There's a recipe for a Churrasco with Chimichurri by Michael Cordúa in the July issue of Food and Wine, and I can't figure out how to "spiral cut" a 2lb tenderloin center. The instructions say:
". . .make a 1/4 inch lengthwise cut in the top of the tenderloin. Turning the tenderloin and rolling it out as you go, spiral cut the meat until you have a long, rectangular piece about 1/4 inch thick."
I imagine that the knife would follow a diagonal, candy-cane sort of line along the length of the tenderloin, but should the knife be held perpendicular to the board as I cut, or should it be angled somehow?
"Spiral cut" is a misnomer. What you do is cut it so it basically unrolls like a roll of toilet paper. Knife is parallel to the grain. Make sense?

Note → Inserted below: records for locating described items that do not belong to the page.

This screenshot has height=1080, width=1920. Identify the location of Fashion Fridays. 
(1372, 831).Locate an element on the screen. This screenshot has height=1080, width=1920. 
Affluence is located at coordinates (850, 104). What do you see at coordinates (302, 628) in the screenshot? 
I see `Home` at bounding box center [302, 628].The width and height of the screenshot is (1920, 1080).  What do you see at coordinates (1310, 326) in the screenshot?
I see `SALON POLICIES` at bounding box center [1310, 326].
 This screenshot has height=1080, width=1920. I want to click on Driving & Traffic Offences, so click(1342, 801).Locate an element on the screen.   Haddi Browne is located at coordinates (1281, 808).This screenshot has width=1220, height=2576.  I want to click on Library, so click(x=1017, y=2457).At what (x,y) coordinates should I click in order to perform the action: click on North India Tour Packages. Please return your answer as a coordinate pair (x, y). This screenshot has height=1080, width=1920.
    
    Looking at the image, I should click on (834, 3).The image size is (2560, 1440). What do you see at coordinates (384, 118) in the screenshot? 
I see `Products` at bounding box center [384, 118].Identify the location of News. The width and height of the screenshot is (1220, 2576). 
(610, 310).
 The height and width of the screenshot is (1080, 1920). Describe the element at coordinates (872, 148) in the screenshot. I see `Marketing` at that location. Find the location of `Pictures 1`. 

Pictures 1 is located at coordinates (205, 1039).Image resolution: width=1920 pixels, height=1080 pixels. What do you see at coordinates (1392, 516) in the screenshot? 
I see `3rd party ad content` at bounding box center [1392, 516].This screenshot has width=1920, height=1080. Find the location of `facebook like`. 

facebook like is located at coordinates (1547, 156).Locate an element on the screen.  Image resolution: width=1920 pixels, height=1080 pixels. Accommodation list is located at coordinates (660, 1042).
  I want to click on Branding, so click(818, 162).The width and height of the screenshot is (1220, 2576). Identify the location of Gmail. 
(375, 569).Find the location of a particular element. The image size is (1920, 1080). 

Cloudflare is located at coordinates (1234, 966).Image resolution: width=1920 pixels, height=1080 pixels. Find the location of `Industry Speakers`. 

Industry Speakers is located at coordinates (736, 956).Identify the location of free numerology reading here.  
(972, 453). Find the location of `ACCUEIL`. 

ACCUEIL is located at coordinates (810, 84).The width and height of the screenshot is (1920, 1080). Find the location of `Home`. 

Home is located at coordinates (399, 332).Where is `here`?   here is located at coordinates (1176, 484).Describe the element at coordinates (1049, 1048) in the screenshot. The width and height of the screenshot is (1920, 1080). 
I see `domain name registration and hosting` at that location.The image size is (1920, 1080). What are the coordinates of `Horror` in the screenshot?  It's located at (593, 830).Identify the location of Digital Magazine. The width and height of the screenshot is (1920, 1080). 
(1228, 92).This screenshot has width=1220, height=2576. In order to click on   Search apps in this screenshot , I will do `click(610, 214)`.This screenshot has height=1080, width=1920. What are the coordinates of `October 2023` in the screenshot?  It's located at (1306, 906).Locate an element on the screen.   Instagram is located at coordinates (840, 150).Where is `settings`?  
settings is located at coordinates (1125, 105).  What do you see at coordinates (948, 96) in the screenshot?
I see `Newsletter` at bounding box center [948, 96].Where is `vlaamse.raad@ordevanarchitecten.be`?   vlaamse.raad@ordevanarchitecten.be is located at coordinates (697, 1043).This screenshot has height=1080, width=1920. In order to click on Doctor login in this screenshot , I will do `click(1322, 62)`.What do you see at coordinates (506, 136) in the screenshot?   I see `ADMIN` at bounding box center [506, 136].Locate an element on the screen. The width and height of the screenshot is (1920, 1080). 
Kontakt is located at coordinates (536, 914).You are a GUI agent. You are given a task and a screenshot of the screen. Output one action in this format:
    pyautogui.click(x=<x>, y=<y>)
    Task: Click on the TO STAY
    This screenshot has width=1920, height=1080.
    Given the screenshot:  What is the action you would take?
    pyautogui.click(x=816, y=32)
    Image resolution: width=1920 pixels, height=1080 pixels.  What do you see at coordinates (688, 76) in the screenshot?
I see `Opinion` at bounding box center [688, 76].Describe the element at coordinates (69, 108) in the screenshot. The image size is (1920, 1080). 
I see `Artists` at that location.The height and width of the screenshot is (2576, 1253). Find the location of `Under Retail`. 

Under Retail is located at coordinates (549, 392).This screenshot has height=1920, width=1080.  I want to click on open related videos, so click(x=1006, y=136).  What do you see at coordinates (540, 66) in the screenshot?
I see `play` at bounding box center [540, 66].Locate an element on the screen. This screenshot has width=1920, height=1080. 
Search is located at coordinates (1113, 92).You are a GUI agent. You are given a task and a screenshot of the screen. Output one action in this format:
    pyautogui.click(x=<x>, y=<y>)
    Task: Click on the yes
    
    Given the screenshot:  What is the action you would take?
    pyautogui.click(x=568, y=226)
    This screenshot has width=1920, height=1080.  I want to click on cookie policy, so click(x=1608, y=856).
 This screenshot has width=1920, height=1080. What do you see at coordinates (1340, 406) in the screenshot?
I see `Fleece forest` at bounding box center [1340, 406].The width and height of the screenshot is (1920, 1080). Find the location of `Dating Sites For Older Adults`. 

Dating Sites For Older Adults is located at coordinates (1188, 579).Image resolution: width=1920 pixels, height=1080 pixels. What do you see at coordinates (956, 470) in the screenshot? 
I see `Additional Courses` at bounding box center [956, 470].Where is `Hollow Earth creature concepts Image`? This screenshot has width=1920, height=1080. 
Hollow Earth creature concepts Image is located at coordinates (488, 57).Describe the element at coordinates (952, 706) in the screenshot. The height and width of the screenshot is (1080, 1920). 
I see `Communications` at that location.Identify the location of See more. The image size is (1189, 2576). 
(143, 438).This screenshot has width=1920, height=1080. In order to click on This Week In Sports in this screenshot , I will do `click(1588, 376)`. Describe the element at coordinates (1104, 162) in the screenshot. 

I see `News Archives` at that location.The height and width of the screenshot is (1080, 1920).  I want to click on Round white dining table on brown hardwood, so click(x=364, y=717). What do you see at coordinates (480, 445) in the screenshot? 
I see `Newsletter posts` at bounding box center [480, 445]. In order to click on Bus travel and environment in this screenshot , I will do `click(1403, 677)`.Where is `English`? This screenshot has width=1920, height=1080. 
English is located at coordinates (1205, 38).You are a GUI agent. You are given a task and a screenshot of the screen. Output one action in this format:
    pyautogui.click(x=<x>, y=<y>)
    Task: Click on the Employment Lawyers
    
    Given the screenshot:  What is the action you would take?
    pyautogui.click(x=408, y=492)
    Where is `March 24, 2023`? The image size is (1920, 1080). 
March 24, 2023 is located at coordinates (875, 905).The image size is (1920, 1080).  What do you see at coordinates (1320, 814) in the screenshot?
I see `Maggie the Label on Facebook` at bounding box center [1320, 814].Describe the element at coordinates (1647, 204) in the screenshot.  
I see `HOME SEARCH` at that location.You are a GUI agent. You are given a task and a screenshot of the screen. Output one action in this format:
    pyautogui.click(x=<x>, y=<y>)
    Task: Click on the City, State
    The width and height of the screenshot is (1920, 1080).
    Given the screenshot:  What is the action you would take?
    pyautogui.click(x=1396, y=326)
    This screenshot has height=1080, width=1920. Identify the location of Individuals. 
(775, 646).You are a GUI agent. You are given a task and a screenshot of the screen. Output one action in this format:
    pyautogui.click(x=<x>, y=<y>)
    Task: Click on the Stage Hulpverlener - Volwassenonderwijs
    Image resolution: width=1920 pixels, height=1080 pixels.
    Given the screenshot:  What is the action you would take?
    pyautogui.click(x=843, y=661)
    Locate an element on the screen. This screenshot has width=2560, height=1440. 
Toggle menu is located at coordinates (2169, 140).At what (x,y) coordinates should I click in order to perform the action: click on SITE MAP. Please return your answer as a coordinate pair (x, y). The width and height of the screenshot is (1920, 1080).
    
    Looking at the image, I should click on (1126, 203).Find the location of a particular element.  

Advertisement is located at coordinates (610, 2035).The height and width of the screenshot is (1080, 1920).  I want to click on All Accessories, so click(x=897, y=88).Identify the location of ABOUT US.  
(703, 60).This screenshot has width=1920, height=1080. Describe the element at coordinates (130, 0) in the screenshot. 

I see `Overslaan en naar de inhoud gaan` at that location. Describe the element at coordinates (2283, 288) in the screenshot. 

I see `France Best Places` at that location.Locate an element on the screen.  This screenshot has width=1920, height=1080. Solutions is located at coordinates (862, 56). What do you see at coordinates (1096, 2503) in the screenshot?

What you would do is lay the tenderloin on your cutting board. Now make a cut along the length of the tenderloin 1/4 inch deep. Then start cutting just underneath the cut so that you are cutting the meat into one long, thin piece. Picture a pencil sharpener -- you want to cut the top layer all the way around, then go around again into the second layer, then the third, etc.
The notion of "spiral" comes from what you'd see if you roll it back up again -- it would look sort of like an empty jellyroll.
I knew you guys would be able to explain it to me! Thank you, rjbh20, boogiebaby, travelerjim, and gmm!
After reading your explanations and watching that spot on video clip, I realize that I must have a gift for complicating matters. I shudder to imagine what I would have inflicted on that tenderloin had you folks not stepped in.
I'm off to buy a tenderloin and will be sending grateful vibrations your way while I do a "spiral cut".